Askar explained his motivation in the post, citing a previous interaction where MSRC “silently fixed the bug I pointed out without any credit” and had marked it “as not having any security impact.” He also referenced a recent report by Starlabs on a VS Code XSS bug that was marked as ineligible and low severity, arguing this showed MSRC “hasn’t gotten any better about VSCode bugs.” Askar wrote that he would be doing “full public disclosure” for future VS Code bugs and said the public disclosure was one of the few levers he had “to try to influence MSRC and the security posture of VSCode.”

Who is exposed: github.dev users and repository owners

According to the PoC described by Askar, the flaw affects anyone who has ever used github.dev — the feature that opens a GitHub repository in a browser-based version of VS Code. Because the OAuth token passed to github.dev is not limited to the repo that spawned the session, an attacker who can cause a victim to open a repo they control (or have compromised) at a specific ipynb file can potentially exfiltrate tokens that provide broader access to other repos the victim can reach.

The initial precondition — the ability to modify a repo’s .vscode/extensions.json so that github.dev recommends the attacker-controlled extension — means the attack is feasible using repos an attacker already controls or has separately compromised.

Echoes of recent zero-day disclosures: the 'Nightmare Eclipse' parallel

The Register draws a parallel between Askar’s approach and that of a researcher calling themselves Nightmare Eclipse, described as a suspected former Microsoft employee who has been releasing zero-days without prior notice to Microsoft. The source says Nightmare Eclipse has released six zero-days, three of which were quickly confirmed to be exploited in the wild. The researcher’s stated motivation included vague claims about being “stabbed in the back” and being left homeless after an agreement that was not honored.

Microsoft’s initial public posture toward Nightmare Eclipse reportedly included a vague threat involving its Digital Crimes Unit — an action the source says Microsoft quickly backed away from after an outpouring of negative responses.

What this means for developers, security teams, and end users

  • Developers and repository maintainers: review who can modify repository files such as .vscode/extensions.json and be aware that recommending extensions in a repo can be weaponized if the repo or its content (for example, an ipynb file) is used to lure users into github.dev sessions.
  • Security teams and incident responders: prioritize monitoring of OAuth token use and suspicious extension installations originating from browser-based VS Code sessions; understand that tokens passed to github.dev may not be scoped to a single repo and could be used to pivot to other accessible repositories.
  • End users of github.dev: exercise caution opening unfamiliar repos or ipynb files in browser-based VS Code instances and be mindful that pop-ups prompting extension installation may be automated by in-page content according to Askar’s PoC narrative.

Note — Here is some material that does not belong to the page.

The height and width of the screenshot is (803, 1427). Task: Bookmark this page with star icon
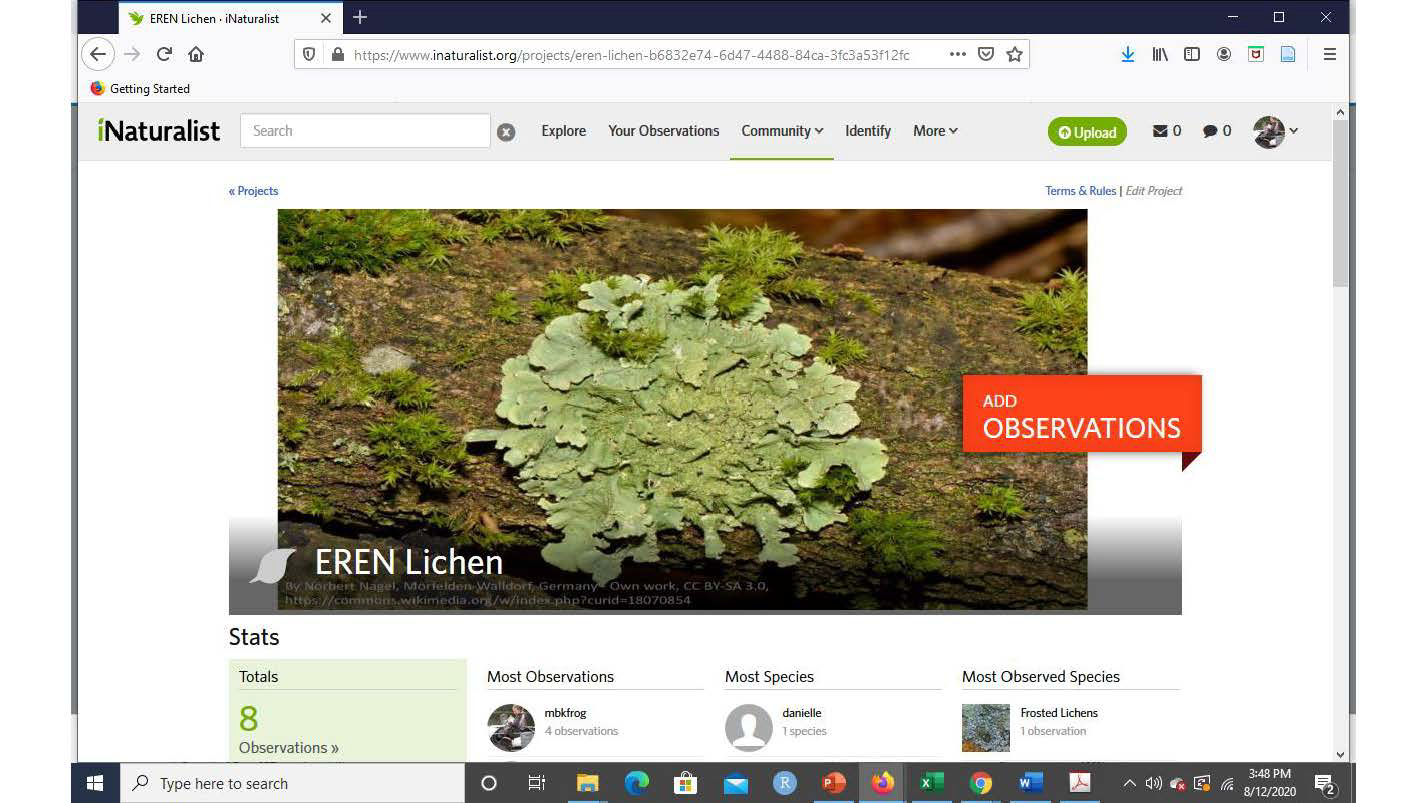(1014, 54)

The Register reached out to Microsoft for more information; the story notes only that Microsoft was approached. Askar said he regretted not giving a longer heads-up to the VS Code team but framed public disclosure as a response to what he described as disrespectful handling of researchers’ work. The episode underscores a recurring tension: when researchers believe reporting channels fail them, they may choose immediate public disclosure — and when critical tokens are shared across linked browser experiences, that disclosure can quickly translate into a tangible, exploitable chain.